#### [Available data]
----------------------------------------

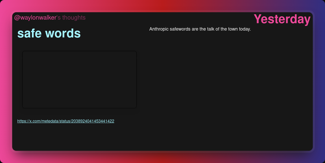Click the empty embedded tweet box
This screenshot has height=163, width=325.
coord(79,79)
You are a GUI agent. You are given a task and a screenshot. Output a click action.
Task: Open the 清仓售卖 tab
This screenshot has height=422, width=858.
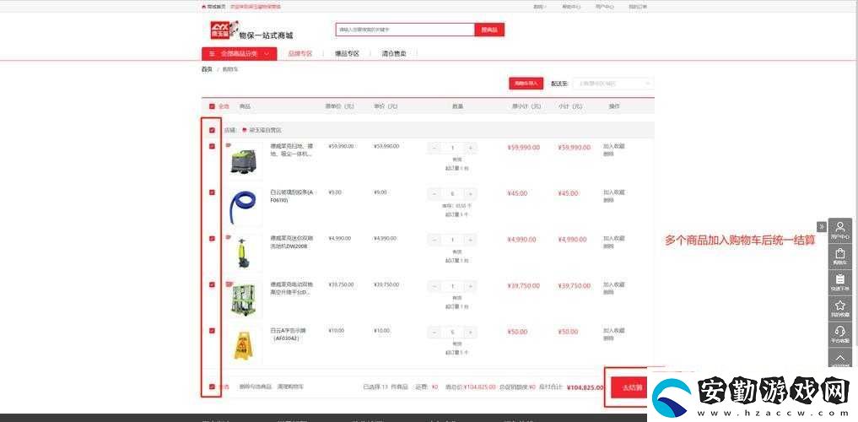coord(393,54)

----------------------------------------

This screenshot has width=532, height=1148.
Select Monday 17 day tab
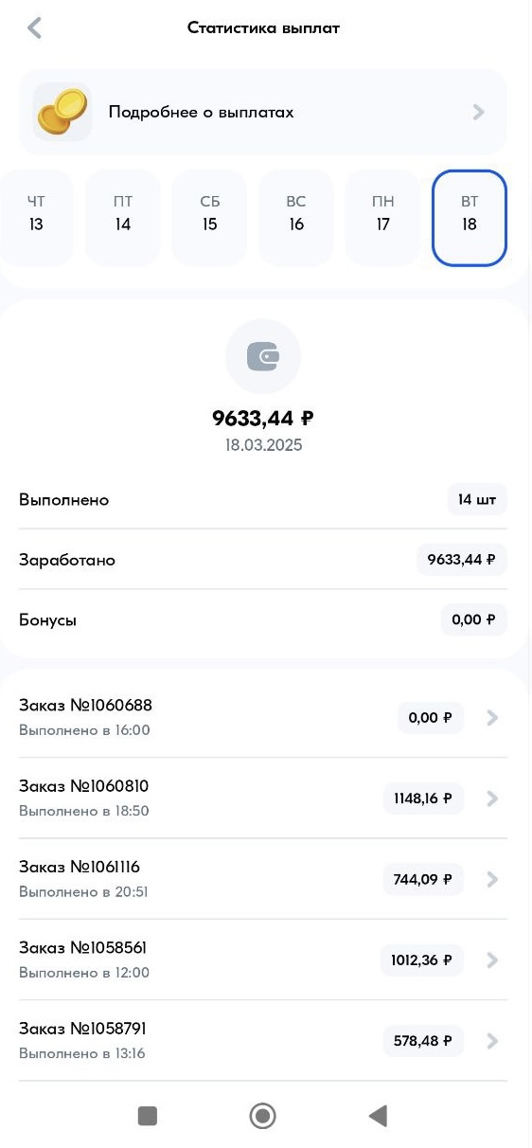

----------------------------------------

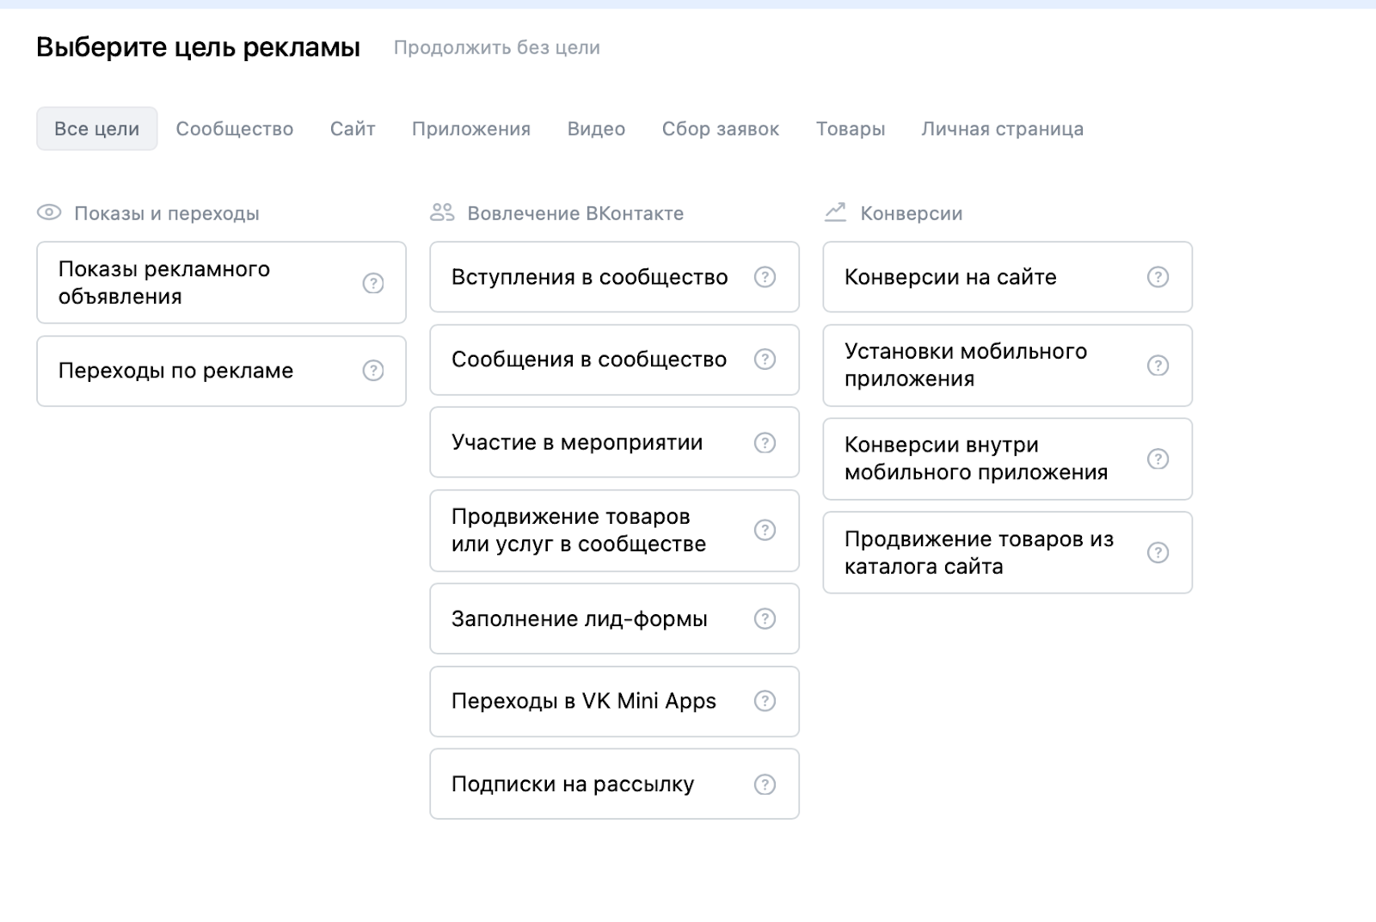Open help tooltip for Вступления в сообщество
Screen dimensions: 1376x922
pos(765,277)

----------------------------------------

#### [Task prompt]
Extract from the records above the lines from the one containing "This screenshot has width=532, height=1148." to the one containing "Select Monday 17 day tab", both lines included, exactly as they appear and with nothing else.

#### [Response area]
This screenshot has width=532, height=1148.
Select Monday 17 day tab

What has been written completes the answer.